Presidente Roberto Ortíz

Por el Profesor Jbismarck
Ortiz asume el 20 de febrero de 1938, y su gabinete lo integran: Interior: Diógenes Taboada; Relaciones Exteriores: José María Cantilo; Hacienda: Pedro Groppo; Justicia e Instrucción Pública: Jorge E. Coll; Guerra: general Carlos D. Márquez; Marina: contraalmirante León L. Scaso; Agricultura: José Padilla; Obras Públicas: Manuel R. Alvarado.
El proceso de crecimiento industrial, continuaba su ascenso a pesar de la guerra, o a causa de la disminución de las importaciones. Nuevas industrias comenzaron a surgir, reclamando más obreros, y las antiguas incrementaban la producción. Los brazos no podían venir del extranjero  El interior los ofrecería en grandes cantidades. Todavía no se los llama «cabecitas negras», pero se vuelcan sobre la urbe en proporciones crecientes. Los partidos políticos y los sectores de la oligarquía no han reparado suficientemente en ese desplazamiento.  
Existen desniveles en la distribución geográfica de la población y son naturalmente el resultado de las migraciones internas y externas. La región Litoral y la Capital Federal han recibido el mayor número de inmigrantes extranjeros y a la vez, han atraído de manera considerable a los argentinos nacidos en otras regiones. Así puede entenderse, a manera de ejemplo, el crecimiento de población del Gran Buenos Aires (aportes migratorios más aumento vegetativo), que ha llegado a convertirse en la «cabeza de Goliat». El Congreso adquiere en años de la presidencia de Ortiz —y luego de Castillo— el inconfundible tono de los cuerpos colegiados en decadencia.
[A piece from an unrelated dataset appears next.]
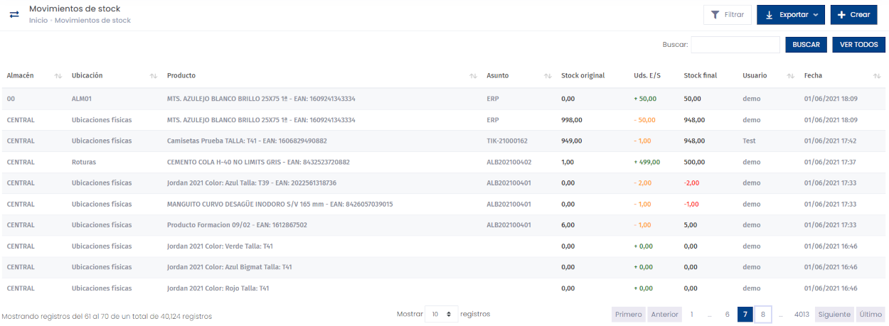Focus the Buscar search input field
889x326 pixels.
point(735,45)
Conservadores y radicales se unían para apoyar dictámenes vergonzosos, como el relativo a los resultados de la investigación sobre las concesiones eléctricas de la Capital Federal. 
Lisandro de la Torre había muerto por propia determinación, el 5 de enero de 1939. En carta a sus dilectos amigos (en verdad su testamento) escribe: «Les ruego que se hagan cargo de la cremación de mi cadáver.
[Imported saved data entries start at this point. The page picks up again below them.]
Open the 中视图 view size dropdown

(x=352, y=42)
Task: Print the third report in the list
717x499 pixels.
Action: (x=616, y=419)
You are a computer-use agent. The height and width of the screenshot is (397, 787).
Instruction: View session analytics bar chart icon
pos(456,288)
»Deseo que no haya acompañamiento público, ni ceremonia laica ni religiosa alguna, ni acceso de curiosos y fotógrafos a ver el cadáver, con excepción de las personas que ustedes especialmente autoricen.
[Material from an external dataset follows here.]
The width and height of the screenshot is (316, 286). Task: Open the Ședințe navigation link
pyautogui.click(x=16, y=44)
»Si fuera posible, deberá depositarse hoy mismo mi cuerpo en el Crematorio e incinerarlo mañana temprano, en privado.
»Mucha gente buena me respeta y me quiere y sentirá mi muerte. Eso me basta como recompensa.
»No debe darse una importancia excesiva al desenlace final de una vida, aun cuando sean otras las preocupaciones vulgares.
»Si ustedes no lo desaprueban desearía que mis cenizas fueran arrojadas al viento. Me parece una forma excelente de volver a la nada, confundiéndose con todo lo que muere en el Universo»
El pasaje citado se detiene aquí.